▸ ABOUT THIS TASK
The records below are to be returned exactly as written, minus their pictures.

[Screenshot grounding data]
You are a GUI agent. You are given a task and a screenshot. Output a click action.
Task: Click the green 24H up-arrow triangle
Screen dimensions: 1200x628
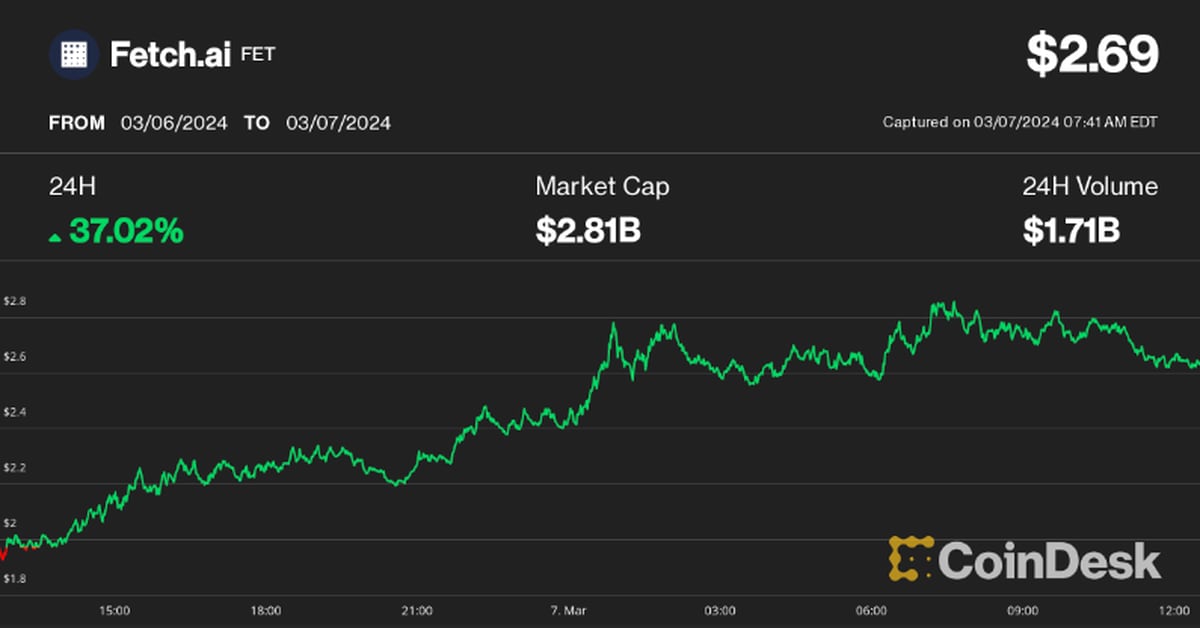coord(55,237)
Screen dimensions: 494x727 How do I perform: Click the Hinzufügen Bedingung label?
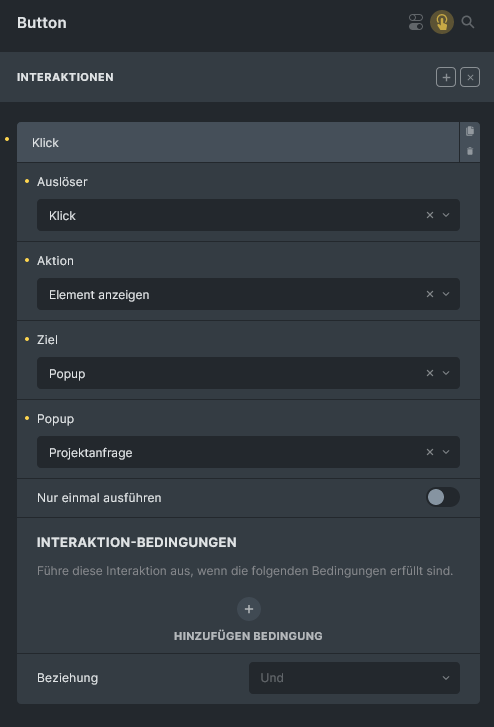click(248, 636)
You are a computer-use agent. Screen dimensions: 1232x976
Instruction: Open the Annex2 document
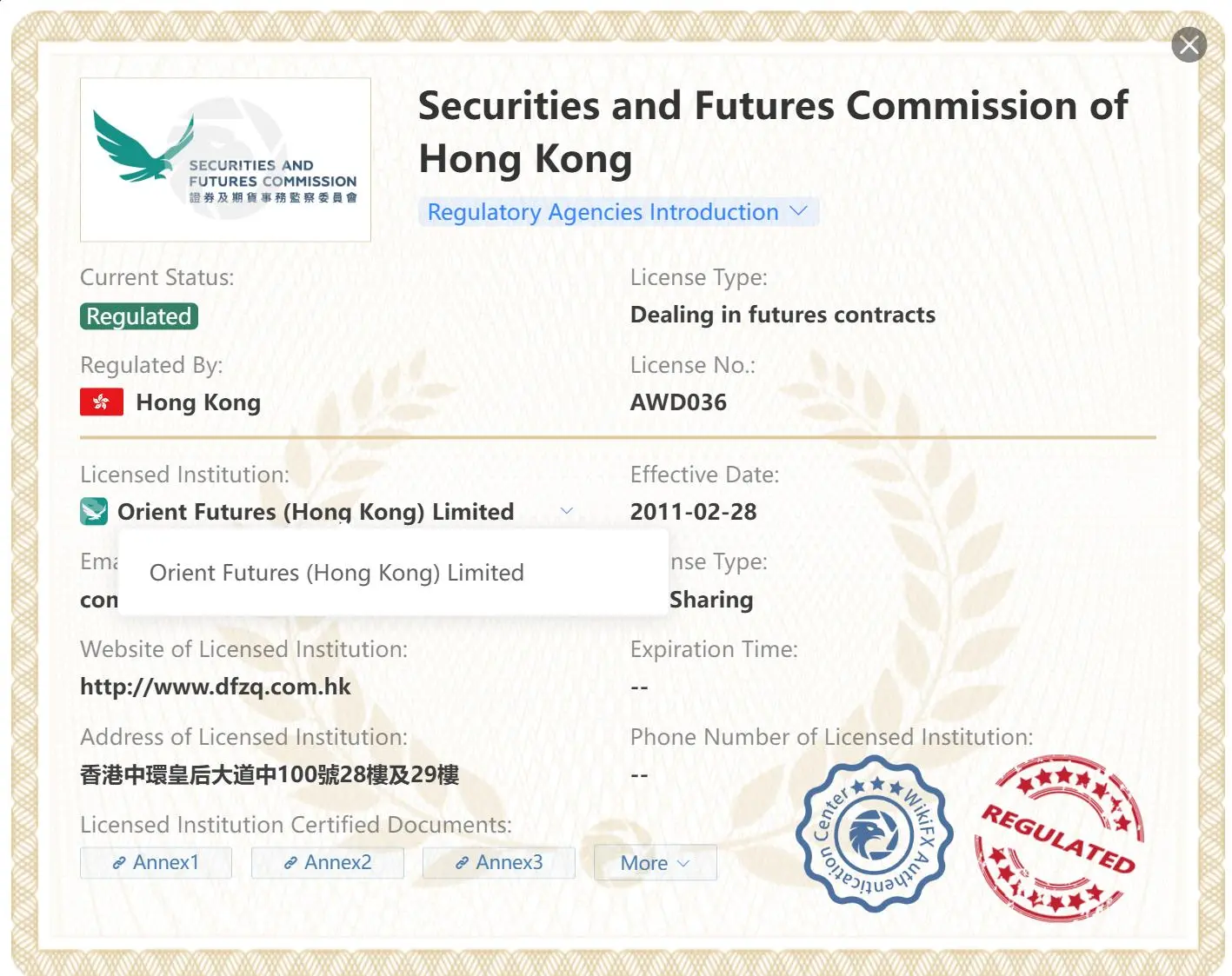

▸ EXPECTED ANSWER
You are a GUI agent. You are given a task and a screenshot. Output a click action.
Task: Click the green 24H up-arrow triangle
Screen dimensions: 1200x628
coord(55,237)
Screen dimensions: 494x727 How do I perform: Click the Hinzufügen Bedingung label?
click(248, 636)
You are a computer-use agent. Screen dimensions: 1232x976
Instruction: Open the Annex2 document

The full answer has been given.